### TEXT EXCERPT ###

The availability of commercial and open source software for radiomic feature extraction has made this line of inquiry accessible to a large number of investigators14,15,16,17. However, multi-institutional development and validation of radiomic-assisted prediction models is slowed down due to privacy concerns about sharing of individual patients’ medical images. Significant efforts are under way to make image sets used in radiomic investigations openly accessible via centralized repositories such as The Cancer Imaging Archive (TCIA; https://www.cancerimagingarchive.net)18, however, many data owners remain cautious about sharing individual patient images publicly online.

A privacy-preserving distributed learning infrastructure based on World Wide Web Consortium “Semantic Web” data sharing standards19, known as Personal Health Train (PHT; https://vimeo.com/143245835)20 has been successfully used to develop and validate models on non-image clinical data21,22,23. To extend the PHT approach to radiomics, we first need to publish our radiomic features in a manner that is Findable, Accessible, Interoperable and Re-useable (FAIR)24. We have developed a pragmatic and extensible Radiomics Ontology (RO) that is publicly accessible via NCBO BioPortal (https://bioportal.bioontology.org/ontologies/RO). With the RO, we can describe over 430 class objects and 60 predicates between objects to publish radiomic features (with some relationships and dependencies) according to Semantic Web standards. The class objects include unique feature identifiers that are aligned with the Image Biomarker Standardization Initiative (IBSI)25.

In this article, we show that the PHT infrastructure supports exchange of cross-institutional radiomic-based clinical data without material transfer of individual-level patient clinical data or images. Our primary objective was to show that external validation of a radiomic signature can be done with entirely decentralized data.

### INFORMATION SHOWN ###

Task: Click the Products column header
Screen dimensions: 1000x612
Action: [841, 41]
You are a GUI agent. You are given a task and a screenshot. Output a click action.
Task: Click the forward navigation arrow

###

TASK INSTRUCTIONS:
- A) Summarize the radiomics passage in two sentences.
- B) Answer each question using the radiomics passage:
(i) Which centralized repository is named as making image sets used in radiomic investigations openly accessible?
(ii) Through what service is the Radiomics Ontology publicly accessible?
(iii) How many class objects and predicates can be described with the Radiomics Ontology?
- C) Continue the radiomics passage, starting after its final sentence.
The material bears no relation to the radiomics passage.

ANSWERS BY TASK:
- A) Radiomic feature extraction software is widely available, but multi-institutional development and validation of prediction models is slowed by privacy concerns about sharing patients' medical images, even with repositories such as The Cancer Imaging Archive. To address this, the authors developed a publicly accessible Radiomics Ontology so that radiomic features can be published under Semantic Web standards, and they show that the Personal Health Train infrastructure allows a radiomic signature to be externally validated with entirely decentralized data.

- B)
(i) The Cancer Imaging Archive (TCIA).
(ii) NCBO BioPortal.
(iii) Over 430 class objects and 60 predicates between objects.

- C)
The specific use case was to learn a radiomic signature “ZS2019” for non-small cell lung cancer (NSCLC) overall survival at one institution and validate it at a remote institution in a distributed fashion. We included two of the NSCLC subject cohorts used by Aerts et al.2, however, with independently reviewed annotations (tumour delineations) and extended follow-up times for overall survival. We did not select new radiomic features, and instead used the four features corresponding to those described previously in the original publication, but using a different software implementation (see materials and methods). The first of these datasets (hereafter referred to as “Lung1”)26 was generated at Maastricht University, which was used exclusively for model training, thus obtaining coefficients for a four-feature signature in ZS2019. The second of these datasets (hereafter “Lung2”) was generated at Radboud University remains in a private hospital collection that could not be shared publicly for privacy reasons; Lung2 was used exclusively for model validation.

Results

Cohort summary information was exchanged through private discussion between the collaborating investigators, prior to performing this study. This was to confirm that general characteristics were comparable between the updated cohorts. This is shown in Table 1. None of the information contained in Table 1 was used in the model. There was a slightly higher proportion of patients with metastatic disease in Lung2 (10% vs 1%) compared to Lung1. The most common histology types in Lung1 were large-cell and squamous-cell carcinomas, whereas adenocarcinoma and squamous-cell carcinoma were most common in Lung2. The median follow-up time, the median survival time and the overall 2-year survival rate were similar in both cohorts.

Table 1 The clinical case-comparison for the training cohort (Lung1) and the validation cohort (Lung2). The abbreviations are: (GTV) is Gross Tumour Volume delineated on the radiotherapy treatment planning computed tomography image, (Clinical T) is the tumour staging, (Clinical N) is the node staging and (Clinical M) is the metastasis staging, respectively, according to the TNM tumour classification system.

We evaluated ZS2019 for 2-year overall survival using multivariable logistic regression. The area under the receiver operating characteristic curve (AUC) discrimination metric was 0.61 (95% confidence interval: 0.54 to 0.69) in the Lung2 validation cohort.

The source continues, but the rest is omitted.